## MATERIAL FOR THE TASK
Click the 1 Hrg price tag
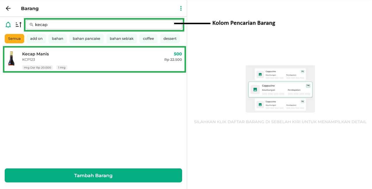This screenshot has width=372, height=189. [62, 68]
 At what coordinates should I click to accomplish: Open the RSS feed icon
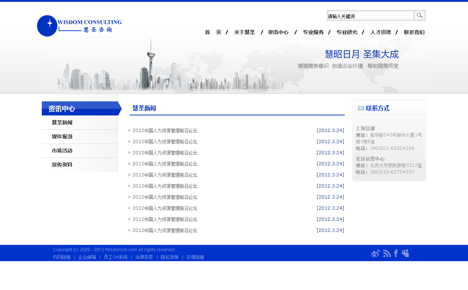387,253
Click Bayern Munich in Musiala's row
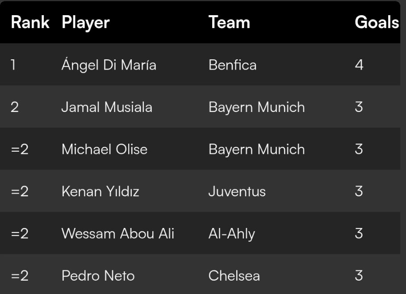This screenshot has width=406, height=294. [257, 108]
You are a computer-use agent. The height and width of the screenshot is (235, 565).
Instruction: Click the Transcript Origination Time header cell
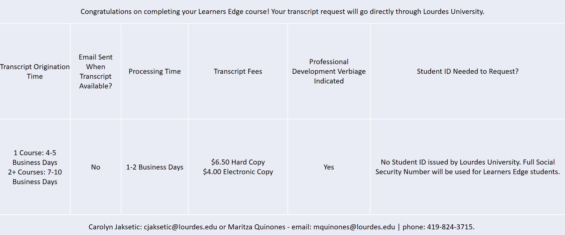(35, 71)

## WORK ITEM
Without the pictures, repeat the line with "Instruction: Click the" and every line after it to the end of the listing, and nothing else.

## TASK ANSWER
Instruction: Click the Transcript Origination Time header cell
(35, 71)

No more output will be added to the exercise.